Either way, I didn’t have the right words to convince Numachi to pass on─I had no message for her.

  No words to send her on her way.

  All I could do was let my game speak for me.

  I gently bounced the ball as I walked at a deliberate pace towards Numachi, who stood on the free-throw line once again.

  Every step felt like it took me further and further past the point of no return, but I couldn’t turn back now.

  I crouched down in the ready position facing Numachi and held the ball in front of my chest.

  “You know, it’s funny, Kanbaru. Back in middle school, people always said we were archrivals. But this is the first time we’ve played a real game against each other.”

  “Is it? I feel like I remember playing against each other a million times.”

  “We had scrimmages and joint practices, but we never faced off in a regular season game. I played against Higasa’s team─any number of times in fact… But fate is really something, isn’t it. Even playing in the same tournaments, our teams never faced off.”

  “I can’t believe it… I somehow felt like we’d spent all of middle school competing… We must have sensed something in each other, and not just because our playing styles were diametrically opposed.”

  “But once you graduated, you forgot all about me, didn’t you? You only had eyes for Senjogahara.”

  “I definitely forgot. All about you,” I said firmly.

  As harshly as I could.

  Yet I added firmly, so as to stamp out my massive reservations, to do away with any last hesitation:

  “But then I remembered.”

  “…”

  “I’ll forget all about today as well, and then remember it again somewhere down the line─hey, Numachi.
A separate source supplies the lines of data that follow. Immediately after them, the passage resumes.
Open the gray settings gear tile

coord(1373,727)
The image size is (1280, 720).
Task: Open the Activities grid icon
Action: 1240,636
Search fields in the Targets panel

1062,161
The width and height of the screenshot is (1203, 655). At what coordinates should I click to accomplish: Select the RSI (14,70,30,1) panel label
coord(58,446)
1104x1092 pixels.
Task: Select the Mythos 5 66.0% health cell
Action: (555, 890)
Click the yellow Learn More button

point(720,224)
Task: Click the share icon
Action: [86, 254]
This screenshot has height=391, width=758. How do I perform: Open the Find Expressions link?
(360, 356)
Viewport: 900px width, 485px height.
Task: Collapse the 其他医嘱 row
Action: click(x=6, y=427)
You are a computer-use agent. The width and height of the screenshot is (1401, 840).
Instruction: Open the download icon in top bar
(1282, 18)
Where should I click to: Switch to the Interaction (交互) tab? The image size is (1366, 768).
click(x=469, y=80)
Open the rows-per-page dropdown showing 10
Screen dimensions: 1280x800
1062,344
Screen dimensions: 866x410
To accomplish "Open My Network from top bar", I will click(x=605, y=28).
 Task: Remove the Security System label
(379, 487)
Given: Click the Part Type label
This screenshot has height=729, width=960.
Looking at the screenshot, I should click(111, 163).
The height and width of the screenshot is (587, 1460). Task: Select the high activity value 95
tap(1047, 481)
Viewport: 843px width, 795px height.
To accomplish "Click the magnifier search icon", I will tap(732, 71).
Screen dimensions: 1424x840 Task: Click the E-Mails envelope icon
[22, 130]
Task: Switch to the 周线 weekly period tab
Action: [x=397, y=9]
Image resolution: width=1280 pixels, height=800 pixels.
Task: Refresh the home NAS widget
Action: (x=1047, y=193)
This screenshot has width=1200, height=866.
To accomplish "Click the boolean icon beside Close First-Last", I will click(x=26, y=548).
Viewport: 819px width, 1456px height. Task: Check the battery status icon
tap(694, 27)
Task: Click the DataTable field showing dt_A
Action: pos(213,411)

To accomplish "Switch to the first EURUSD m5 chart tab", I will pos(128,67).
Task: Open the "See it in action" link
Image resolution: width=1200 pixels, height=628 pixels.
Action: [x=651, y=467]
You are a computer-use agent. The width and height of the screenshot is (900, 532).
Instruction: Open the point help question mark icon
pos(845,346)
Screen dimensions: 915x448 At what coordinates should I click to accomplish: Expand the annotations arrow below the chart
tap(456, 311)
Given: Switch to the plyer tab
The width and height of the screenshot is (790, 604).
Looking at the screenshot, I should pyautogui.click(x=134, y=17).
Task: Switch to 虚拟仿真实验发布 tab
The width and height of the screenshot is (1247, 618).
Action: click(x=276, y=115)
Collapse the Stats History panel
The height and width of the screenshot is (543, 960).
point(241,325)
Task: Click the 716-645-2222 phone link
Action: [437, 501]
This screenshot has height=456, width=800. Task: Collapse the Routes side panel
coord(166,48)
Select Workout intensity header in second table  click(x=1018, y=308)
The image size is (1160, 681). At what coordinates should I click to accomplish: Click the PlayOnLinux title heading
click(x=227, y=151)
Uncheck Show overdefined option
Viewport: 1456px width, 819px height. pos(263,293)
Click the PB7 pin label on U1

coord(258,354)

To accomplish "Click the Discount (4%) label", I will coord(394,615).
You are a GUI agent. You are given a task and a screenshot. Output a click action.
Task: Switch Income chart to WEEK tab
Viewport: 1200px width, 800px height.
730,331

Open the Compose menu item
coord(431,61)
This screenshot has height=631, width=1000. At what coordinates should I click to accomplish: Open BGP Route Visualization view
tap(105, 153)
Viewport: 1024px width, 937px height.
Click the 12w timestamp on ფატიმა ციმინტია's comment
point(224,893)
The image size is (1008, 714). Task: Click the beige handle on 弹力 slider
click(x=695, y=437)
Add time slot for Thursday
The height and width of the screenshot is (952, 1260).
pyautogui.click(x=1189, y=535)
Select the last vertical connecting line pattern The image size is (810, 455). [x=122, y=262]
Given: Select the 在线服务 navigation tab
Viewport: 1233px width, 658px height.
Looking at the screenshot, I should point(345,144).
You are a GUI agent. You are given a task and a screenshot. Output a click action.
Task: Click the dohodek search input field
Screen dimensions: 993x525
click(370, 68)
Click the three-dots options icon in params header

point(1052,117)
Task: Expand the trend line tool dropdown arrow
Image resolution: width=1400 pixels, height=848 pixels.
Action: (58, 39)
What do you think about the saying, ‘It’s better to regret doing something than to regret not doing it’?”

  “That’s just the whining of a whipped dog,” she declared. “Regretting not doing something is obviously better.”

  “Right. I think so too. Only some irresponsible third party who hasn’t tasted the remorse of ‘having gone and done it’ would suggest otherwise.”

  And yet, I said, my eyes locked on Numachi’s.

  “And yet─what’s best is to do something and not regret it.”

  Tup.

  And with those words─I sprang into action.

  To be precise, I tried to spring into action.

  Because Numachi was all over me in an instant, covering me with more than enough pressure to keep me hemmed in─I’d barely twitched, but she recognized instantly that play had begun.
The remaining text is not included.